▶ **Direction**
Swap every "Instruction" in the items below for "Directive", and leave everything else as it is.

:: Listed records ::

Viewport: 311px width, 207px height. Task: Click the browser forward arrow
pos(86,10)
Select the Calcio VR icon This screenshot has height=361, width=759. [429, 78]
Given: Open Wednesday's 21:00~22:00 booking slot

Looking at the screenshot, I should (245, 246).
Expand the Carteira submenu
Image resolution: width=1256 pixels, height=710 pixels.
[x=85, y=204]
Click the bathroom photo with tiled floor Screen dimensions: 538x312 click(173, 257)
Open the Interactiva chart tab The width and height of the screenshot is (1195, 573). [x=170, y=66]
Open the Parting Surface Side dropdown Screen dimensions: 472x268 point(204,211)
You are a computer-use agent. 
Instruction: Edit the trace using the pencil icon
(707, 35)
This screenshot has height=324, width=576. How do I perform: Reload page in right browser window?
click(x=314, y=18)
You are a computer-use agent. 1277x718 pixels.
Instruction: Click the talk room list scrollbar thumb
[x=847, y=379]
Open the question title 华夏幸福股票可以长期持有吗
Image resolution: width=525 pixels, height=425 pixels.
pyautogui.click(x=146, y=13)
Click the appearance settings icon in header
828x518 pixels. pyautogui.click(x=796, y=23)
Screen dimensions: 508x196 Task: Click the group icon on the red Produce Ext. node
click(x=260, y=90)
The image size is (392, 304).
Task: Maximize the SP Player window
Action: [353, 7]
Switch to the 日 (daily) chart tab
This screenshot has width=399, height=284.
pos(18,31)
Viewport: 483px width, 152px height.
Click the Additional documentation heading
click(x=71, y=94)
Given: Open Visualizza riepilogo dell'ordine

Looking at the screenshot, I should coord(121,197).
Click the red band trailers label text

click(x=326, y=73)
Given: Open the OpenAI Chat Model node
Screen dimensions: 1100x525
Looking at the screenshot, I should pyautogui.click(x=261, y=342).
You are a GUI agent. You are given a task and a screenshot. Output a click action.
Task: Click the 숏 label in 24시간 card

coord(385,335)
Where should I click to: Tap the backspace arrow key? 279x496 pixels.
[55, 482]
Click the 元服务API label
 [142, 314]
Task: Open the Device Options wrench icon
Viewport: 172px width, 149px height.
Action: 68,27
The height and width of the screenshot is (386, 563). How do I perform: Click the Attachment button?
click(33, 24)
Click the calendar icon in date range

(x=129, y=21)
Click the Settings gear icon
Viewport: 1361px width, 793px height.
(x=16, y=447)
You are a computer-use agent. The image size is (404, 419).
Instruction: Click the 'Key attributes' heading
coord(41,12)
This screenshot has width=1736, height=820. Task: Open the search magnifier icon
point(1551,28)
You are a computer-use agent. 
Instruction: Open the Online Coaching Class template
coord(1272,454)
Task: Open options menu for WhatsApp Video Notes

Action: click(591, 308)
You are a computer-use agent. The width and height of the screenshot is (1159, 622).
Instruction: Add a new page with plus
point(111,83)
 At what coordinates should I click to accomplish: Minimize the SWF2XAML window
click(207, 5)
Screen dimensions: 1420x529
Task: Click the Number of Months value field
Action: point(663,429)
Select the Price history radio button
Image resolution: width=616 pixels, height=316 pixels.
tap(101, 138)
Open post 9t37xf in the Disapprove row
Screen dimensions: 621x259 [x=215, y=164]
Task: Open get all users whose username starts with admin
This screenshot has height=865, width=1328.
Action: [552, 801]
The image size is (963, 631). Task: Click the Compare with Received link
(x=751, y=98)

:::

▶ **Exercise solution**
Viewport: 311px width, 207px height. Task: Click the browser forward arrow
pos(86,10)
Select the Calcio VR icon This screenshot has height=361, width=759. [429, 78]
Given: Open Wednesday's 21:00~22:00 booking slot

Looking at the screenshot, I should (245, 246).
Expand the Carteira submenu
Image resolution: width=1256 pixels, height=710 pixels.
[x=85, y=204]
Click the bathroom photo with tiled floor Screen dimensions: 538x312 click(173, 257)
Open the Interactiva chart tab The width and height of the screenshot is (1195, 573). [x=170, y=66]
Open the Parting Surface Side dropdown Screen dimensions: 472x268 point(204,211)
You are a computer-use agent. 
Directive: Edit the trace using the pencil icon
(707, 35)
This screenshot has height=324, width=576. How do I perform: Reload page in right browser window?
click(x=314, y=18)
You are a computer-use agent. 1277x718 pixels.
Directive: Click the talk room list scrollbar thumb
[x=847, y=379]
Open the question title 华夏幸福股票可以长期持有吗
Image resolution: width=525 pixels, height=425 pixels.
pyautogui.click(x=146, y=13)
Click the appearance settings icon in header
828x518 pixels. pyautogui.click(x=796, y=23)
Screen dimensions: 508x196 Task: Click the group icon on the red Produce Ext. node
click(x=260, y=90)
The image size is (392, 304).
Task: Maximize the SP Player window
Action: [353, 7]
Switch to the 日 (daily) chart tab
This screenshot has width=399, height=284.
pos(18,31)
Viewport: 483px width, 152px height.
Click the Additional documentation heading
click(x=71, y=94)
Given: Open Visualizza riepilogo dell'ordine

Looking at the screenshot, I should coord(121,197).
Click the red band trailers label text

click(x=326, y=73)
Given: Open the OpenAI Chat Model node
Screen dimensions: 1100x525
Looking at the screenshot, I should pyautogui.click(x=261, y=342).
You are a GUI agent. You are given a task and a screenshot. Output a click action.
Task: Click the 숏 label in 24시간 card

coord(385,335)
Where should I click to: Tap the backspace arrow key? 279x496 pixels.
[55, 482]
Click the 元服务API label
 [142, 314]
Task: Open the Device Options wrench icon
Viewport: 172px width, 149px height.
Action: 68,27
The height and width of the screenshot is (386, 563). How do I perform: Click the Attachment button?
click(33, 24)
Click the calendar icon in date range

(x=129, y=21)
Click the Settings gear icon
Viewport: 1361px width, 793px height.
(x=16, y=447)
You are a computer-use agent. The image size is (404, 419).
Directive: Click the 'Key attributes' heading
coord(41,12)
This screenshot has width=1736, height=820. Task: Open the search magnifier icon
point(1551,28)
You are a computer-use agent. 
Directive: Open the Online Coaching Class template
coord(1272,454)
Task: Open options menu for WhatsApp Video Notes

Action: click(591, 308)
You are a computer-use agent. The width and height of the screenshot is (1159, 622).
Directive: Add a new page with plus
point(111,83)
 At what coordinates should I click to accomplish: Minimize the SWF2XAML window
click(207, 5)
Screen dimensions: 1420x529
Task: Click the Number of Months value field
Action: point(663,429)
Select the Price history radio button
Image resolution: width=616 pixels, height=316 pixels.
tap(101, 138)
Open post 9t37xf in the Disapprove row
Screen dimensions: 621x259 [x=215, y=164]
Task: Open get all users whose username starts with admin
This screenshot has height=865, width=1328.
Action: [552, 801]
The image size is (963, 631). Task: Click the Compare with Received link
(x=751, y=98)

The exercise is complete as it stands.